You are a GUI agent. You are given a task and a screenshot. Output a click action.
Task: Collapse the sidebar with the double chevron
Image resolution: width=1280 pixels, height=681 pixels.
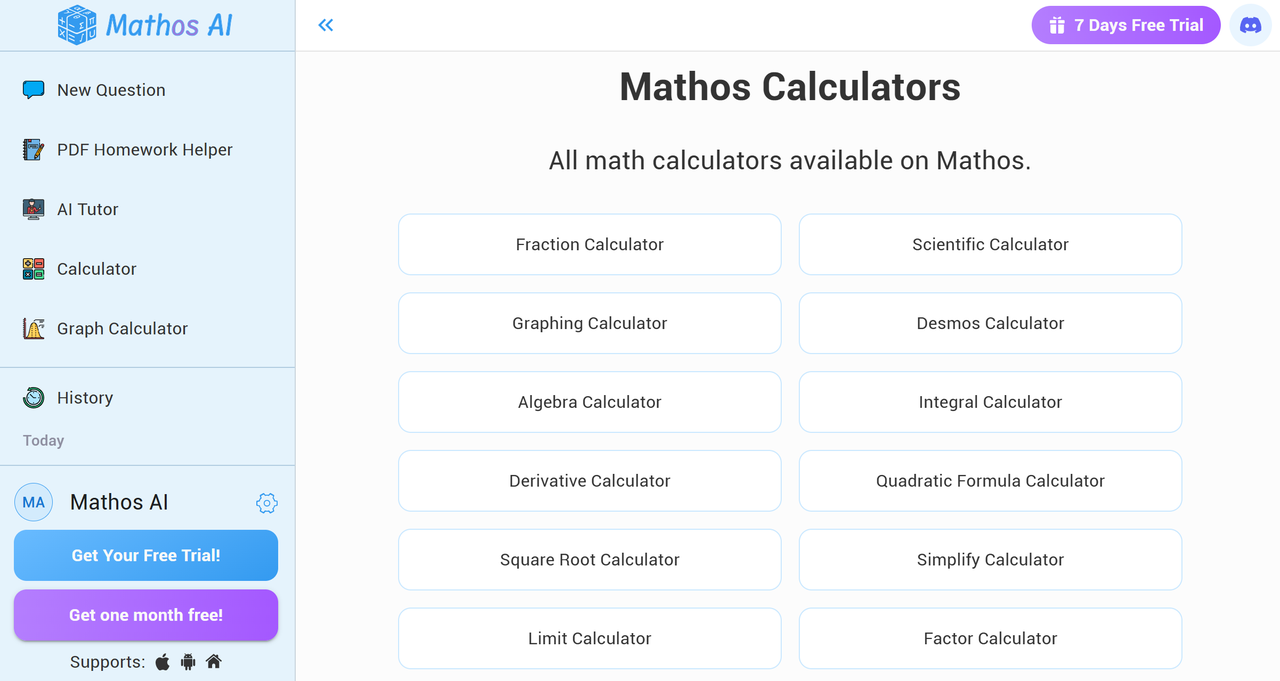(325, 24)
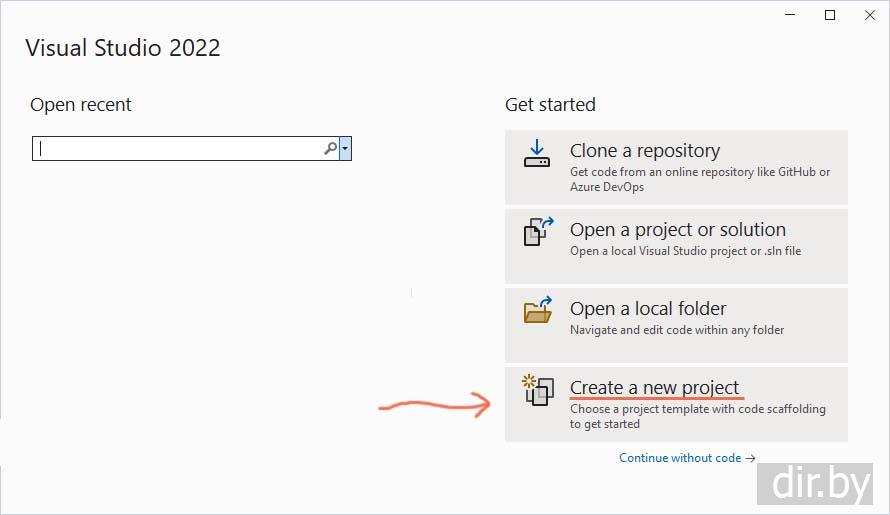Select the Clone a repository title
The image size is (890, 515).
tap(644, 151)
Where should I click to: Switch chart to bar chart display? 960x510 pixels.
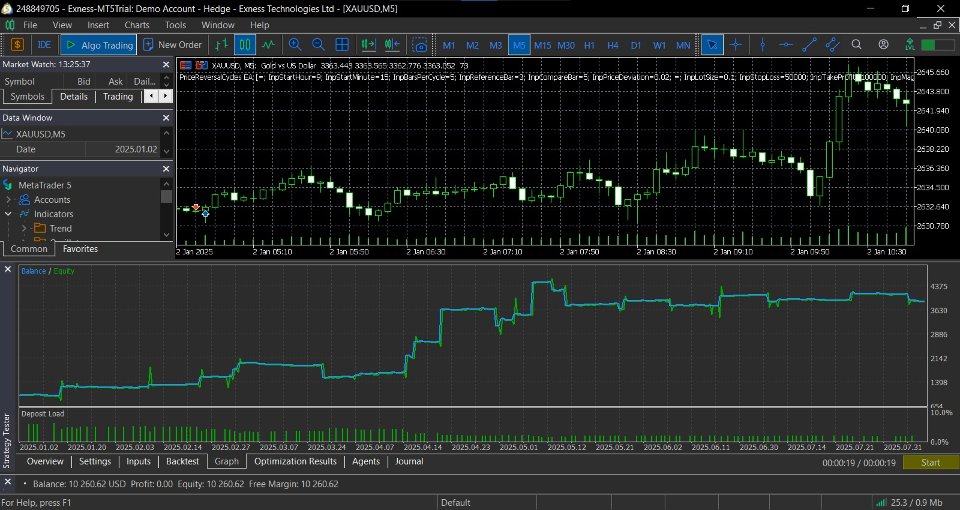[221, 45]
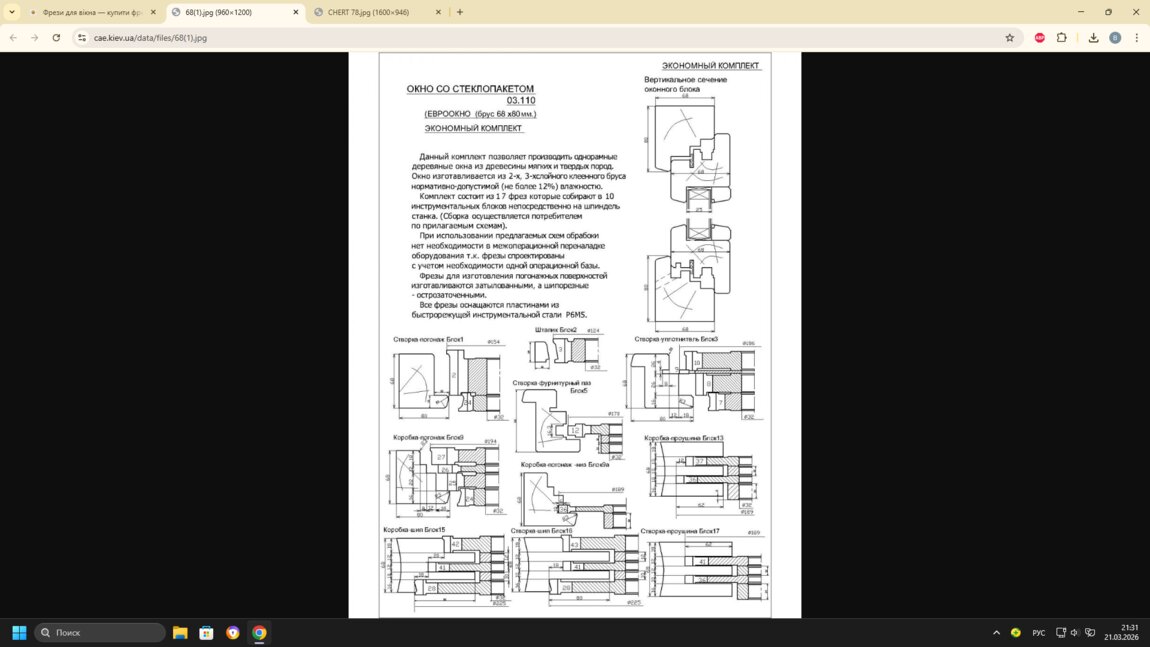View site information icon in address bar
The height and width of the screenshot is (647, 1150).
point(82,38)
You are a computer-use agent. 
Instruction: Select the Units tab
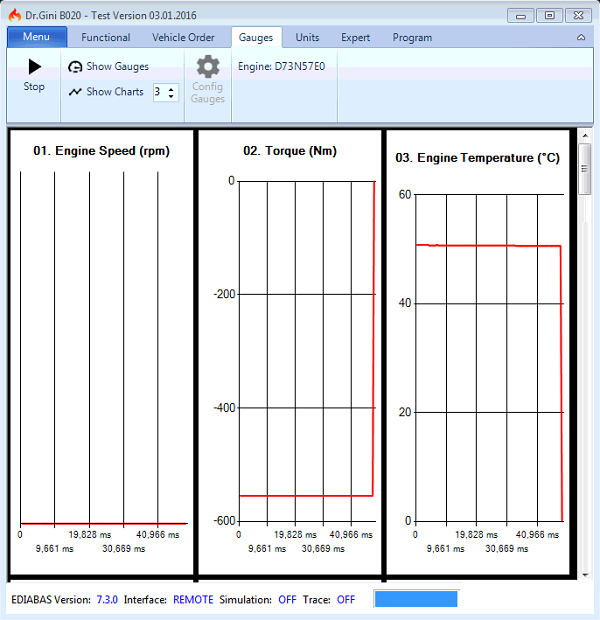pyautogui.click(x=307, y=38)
....
● **EXERCISE TASK**
Identify every line of the listing above that contains the word "agent", and copy each of those lines in full. Case counts.

● **REPLY**
You are a GUI agent. You are given a task and a screenshot. Output a click action.
You are a computer-use agent. 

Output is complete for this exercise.